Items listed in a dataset
"""

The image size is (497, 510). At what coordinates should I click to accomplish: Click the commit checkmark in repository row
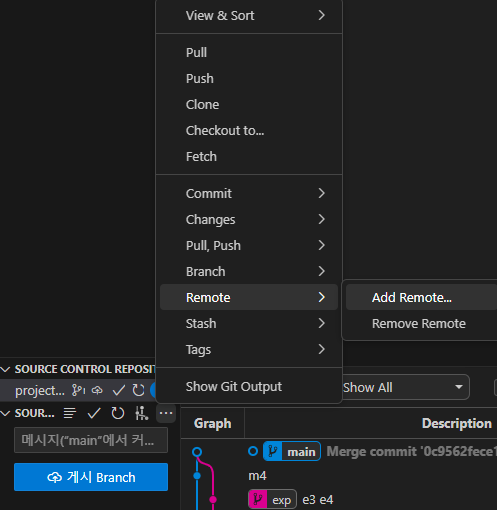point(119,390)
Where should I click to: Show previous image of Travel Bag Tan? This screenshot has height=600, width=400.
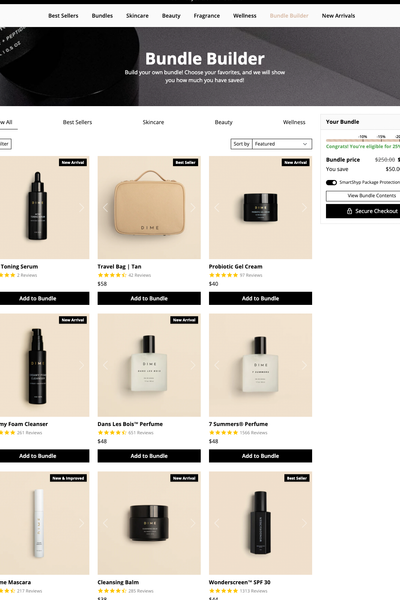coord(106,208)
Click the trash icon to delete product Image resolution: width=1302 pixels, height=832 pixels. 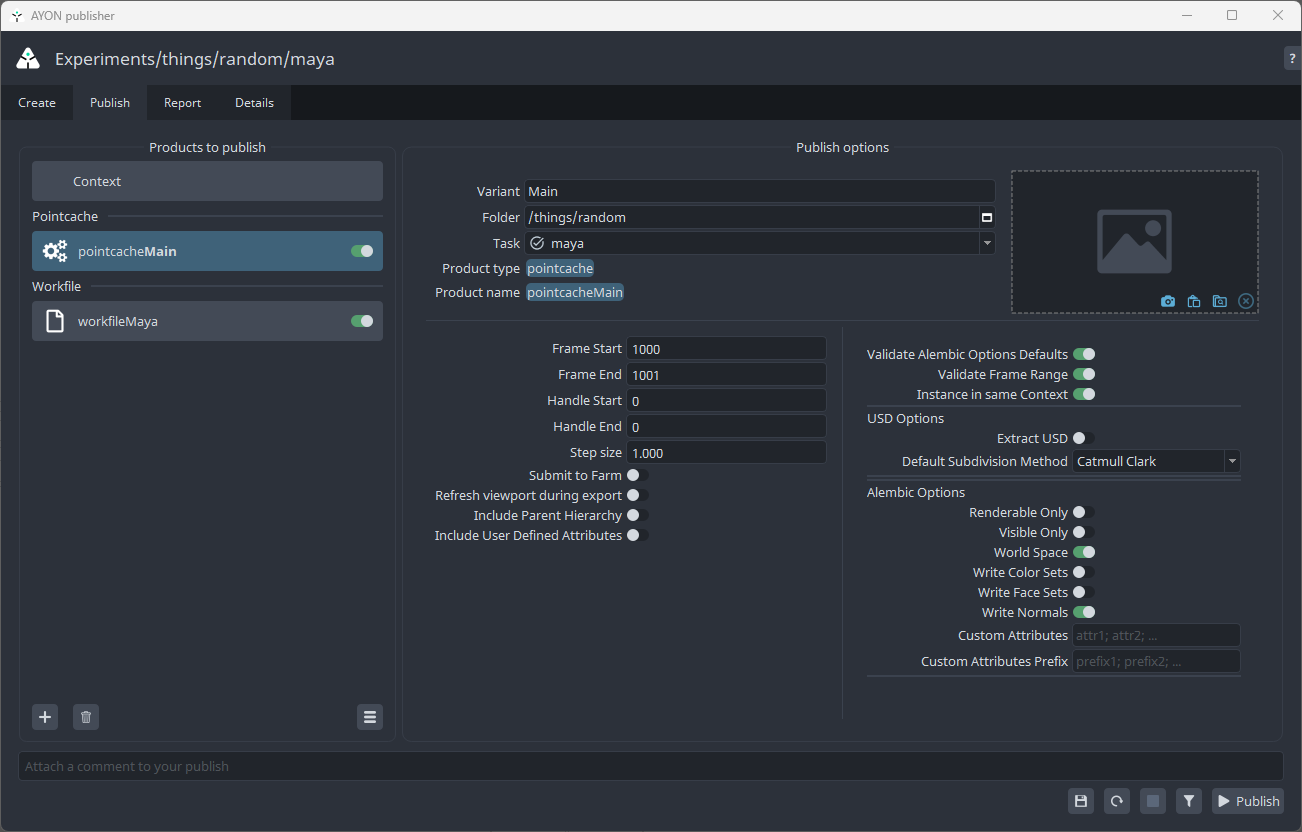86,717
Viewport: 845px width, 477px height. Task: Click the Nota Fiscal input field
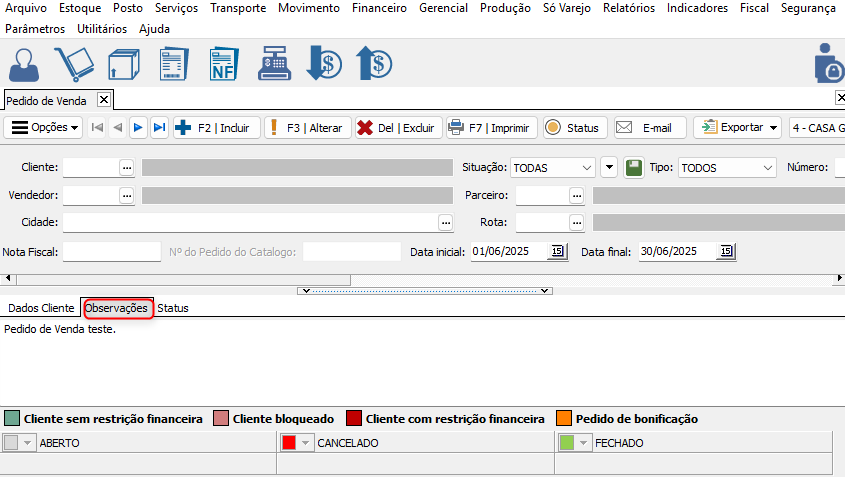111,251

"""

Retype, please, exactly the lines that begin with the one containing "Viewport: 845px width, 477px" and end at the last line of the entries above, both included, leaving out pictures.

Viewport: 845px width, 477px height. Task: Click the Nota Fiscal input field
111,251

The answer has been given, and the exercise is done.